Detecting Anomalies of Large-Scale Light Curves

John MelonakosArrayFire, Case Studies Leave a Comment

Researchers from Tsinghua University, the Chinese Academy of Sciences, and David Bader of the New Jersey Institute of Technology credit ArrayFire in a paper published in the 2020 IEEE High-Performance Extreme Computing Conference (HPEC). The paper is titled “GPU Accelerated Anomaly Detection of Large Scale Light Curves.” In this research, light from 200,000 stars is tracked, looking for events of high-mass dark objects that bend light from the source, indicating the discovery of planets and black holes.


Summary

Microlensing is a unique anomaly that occurs when a lens (or lenses) passes between a light source (star) and an observer (Earth). These lenses are high-mass objects that bend the light from the source. This anomaly is helpful in the detection of “dark” objects. Therefore, it can detect objects that do not emit light. This is useful in detecting new planets and black holes. Furthermore, microlensing is a rare astronomical event, especially on the timescale of hours.
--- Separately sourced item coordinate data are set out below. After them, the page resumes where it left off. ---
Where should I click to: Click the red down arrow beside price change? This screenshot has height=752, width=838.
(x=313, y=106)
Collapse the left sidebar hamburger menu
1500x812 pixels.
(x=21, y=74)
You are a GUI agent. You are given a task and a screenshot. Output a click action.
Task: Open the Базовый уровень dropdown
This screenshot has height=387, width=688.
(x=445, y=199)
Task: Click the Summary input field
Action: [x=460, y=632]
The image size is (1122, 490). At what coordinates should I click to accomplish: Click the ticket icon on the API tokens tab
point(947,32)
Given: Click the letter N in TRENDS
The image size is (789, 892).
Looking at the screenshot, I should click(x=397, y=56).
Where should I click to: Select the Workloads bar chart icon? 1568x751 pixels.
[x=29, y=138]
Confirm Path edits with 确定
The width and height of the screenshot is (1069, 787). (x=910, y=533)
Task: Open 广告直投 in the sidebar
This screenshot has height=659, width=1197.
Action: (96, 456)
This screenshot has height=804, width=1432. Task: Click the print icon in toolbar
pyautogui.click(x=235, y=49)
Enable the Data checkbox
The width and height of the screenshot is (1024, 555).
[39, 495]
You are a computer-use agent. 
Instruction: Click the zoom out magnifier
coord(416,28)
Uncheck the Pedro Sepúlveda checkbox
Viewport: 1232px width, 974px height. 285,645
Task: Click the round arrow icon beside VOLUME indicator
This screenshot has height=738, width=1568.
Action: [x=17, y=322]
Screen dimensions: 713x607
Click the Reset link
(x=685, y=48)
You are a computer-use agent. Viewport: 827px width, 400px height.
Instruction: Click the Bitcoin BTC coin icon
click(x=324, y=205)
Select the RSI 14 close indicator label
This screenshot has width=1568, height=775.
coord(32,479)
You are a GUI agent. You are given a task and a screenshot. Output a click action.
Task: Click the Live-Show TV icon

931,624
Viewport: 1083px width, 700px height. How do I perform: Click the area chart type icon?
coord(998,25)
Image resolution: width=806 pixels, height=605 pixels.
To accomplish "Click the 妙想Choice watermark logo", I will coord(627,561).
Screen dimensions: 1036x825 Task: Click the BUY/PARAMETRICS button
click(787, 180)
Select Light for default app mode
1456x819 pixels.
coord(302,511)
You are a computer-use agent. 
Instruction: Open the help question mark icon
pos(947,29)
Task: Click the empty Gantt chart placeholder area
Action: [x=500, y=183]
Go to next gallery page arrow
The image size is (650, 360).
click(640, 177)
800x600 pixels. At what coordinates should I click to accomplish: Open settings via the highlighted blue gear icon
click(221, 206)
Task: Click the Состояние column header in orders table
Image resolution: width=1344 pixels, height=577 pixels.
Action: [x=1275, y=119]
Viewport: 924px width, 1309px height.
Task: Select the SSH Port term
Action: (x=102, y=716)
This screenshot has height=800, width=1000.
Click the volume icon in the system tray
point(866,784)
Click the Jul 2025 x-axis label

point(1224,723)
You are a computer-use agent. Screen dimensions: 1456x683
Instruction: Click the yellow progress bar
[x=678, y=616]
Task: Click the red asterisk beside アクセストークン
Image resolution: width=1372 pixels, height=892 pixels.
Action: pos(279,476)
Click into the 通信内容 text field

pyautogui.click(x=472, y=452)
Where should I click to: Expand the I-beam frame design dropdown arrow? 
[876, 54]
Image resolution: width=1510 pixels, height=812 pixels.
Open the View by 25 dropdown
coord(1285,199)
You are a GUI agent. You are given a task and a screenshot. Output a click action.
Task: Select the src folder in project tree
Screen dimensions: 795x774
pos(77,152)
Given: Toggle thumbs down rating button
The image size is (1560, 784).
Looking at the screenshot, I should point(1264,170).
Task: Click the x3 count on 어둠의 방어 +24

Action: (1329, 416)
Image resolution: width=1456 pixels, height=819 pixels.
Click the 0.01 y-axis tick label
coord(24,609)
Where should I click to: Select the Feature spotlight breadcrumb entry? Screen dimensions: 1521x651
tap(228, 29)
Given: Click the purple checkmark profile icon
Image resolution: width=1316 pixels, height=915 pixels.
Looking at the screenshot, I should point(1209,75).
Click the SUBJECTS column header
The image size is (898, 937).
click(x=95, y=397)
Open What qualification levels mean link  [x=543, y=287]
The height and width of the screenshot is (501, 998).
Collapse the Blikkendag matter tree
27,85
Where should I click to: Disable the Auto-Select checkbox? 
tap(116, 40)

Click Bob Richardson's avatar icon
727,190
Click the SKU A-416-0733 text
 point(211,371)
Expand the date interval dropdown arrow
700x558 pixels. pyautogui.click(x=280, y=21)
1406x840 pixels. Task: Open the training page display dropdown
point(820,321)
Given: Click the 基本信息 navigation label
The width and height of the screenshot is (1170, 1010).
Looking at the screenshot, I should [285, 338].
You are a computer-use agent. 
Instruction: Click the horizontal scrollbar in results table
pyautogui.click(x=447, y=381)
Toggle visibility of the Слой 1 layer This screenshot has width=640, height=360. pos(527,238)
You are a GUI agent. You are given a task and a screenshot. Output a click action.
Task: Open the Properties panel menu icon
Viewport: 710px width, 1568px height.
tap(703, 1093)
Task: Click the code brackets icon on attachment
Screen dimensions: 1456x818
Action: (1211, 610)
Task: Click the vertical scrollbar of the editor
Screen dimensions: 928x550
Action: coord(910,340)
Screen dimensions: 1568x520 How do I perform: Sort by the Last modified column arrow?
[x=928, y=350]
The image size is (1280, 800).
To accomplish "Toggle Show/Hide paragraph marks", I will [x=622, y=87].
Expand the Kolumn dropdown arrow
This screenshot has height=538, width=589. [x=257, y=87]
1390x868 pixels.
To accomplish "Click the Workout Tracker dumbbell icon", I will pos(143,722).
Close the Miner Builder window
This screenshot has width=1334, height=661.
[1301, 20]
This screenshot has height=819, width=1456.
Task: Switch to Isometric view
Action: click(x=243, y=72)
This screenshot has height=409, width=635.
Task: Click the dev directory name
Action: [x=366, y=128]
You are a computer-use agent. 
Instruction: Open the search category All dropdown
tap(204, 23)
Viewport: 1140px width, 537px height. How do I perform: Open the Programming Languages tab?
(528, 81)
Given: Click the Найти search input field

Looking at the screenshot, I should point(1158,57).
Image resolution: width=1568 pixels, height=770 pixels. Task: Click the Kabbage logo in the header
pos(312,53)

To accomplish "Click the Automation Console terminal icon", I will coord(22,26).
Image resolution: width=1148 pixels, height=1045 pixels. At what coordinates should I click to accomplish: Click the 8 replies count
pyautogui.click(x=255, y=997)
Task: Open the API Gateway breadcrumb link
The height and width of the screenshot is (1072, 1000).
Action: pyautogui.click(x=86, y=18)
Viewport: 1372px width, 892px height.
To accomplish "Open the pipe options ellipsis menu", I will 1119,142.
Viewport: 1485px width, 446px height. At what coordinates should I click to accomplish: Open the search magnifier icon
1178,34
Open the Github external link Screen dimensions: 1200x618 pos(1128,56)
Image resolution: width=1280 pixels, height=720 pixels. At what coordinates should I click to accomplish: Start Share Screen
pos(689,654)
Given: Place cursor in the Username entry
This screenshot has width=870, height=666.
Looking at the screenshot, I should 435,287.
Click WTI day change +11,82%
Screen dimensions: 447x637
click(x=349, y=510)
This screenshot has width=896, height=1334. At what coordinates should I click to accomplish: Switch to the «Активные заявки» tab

Microlensing depiction, courtesy Wikipedia.

Identifying anomalies in millions of stars in real-time is a great challenge. In this paper, the researchers develop a matched filtering-based algorithm to detect a typical anomaly, microlensing. The algorithm can detect short timescale microlensing events with high accuracy at their early stage with a very low false-positive rate.

Furthermore, a GPU-accelerated scalable computational framework, enabling real-time follow-up observation, is designed using ArrayFire. This framework efficiently divides the algorithm between CPU and GPU, accelerating large-scale light curve processing to meet low latency requirements.

Experimental results show that the proposed method can process 200,000 stars (the maximum number of stars processed by a single GWAC telescope) in approximately 3.34 seconds with current commodity hardware while achieving an accuracy of 92% and an average detection occurring approximately 14% before the peak of the anomaly with zero false alarm. Working with the proposed sharding mechanism, the framework is positioned to be extendable to multiple GPUs to improve the performance further for the higher data throughput requirements of next-generation telescopes.

Results

The researchers developed a system for anomaly detection as follows:

With ArrayFire, the researchers could process 200,000 stars in this system in 3.34 seconds on average, sufficient to benefit astronomical research.

Conclusion

Low latency, high throughput, and scalable parallel algorithms are crucial for accelerating scientific research based on big data. In this research, the authors presented an accurate matched filtering-based microlensing anomaly detection algorithm with a very low false-positive rate. Furthermore, their algorithm can raise an alarm approximately 14% before the peak of a microlensing event on average.


Thanks to these researchers for sharing their great work with us!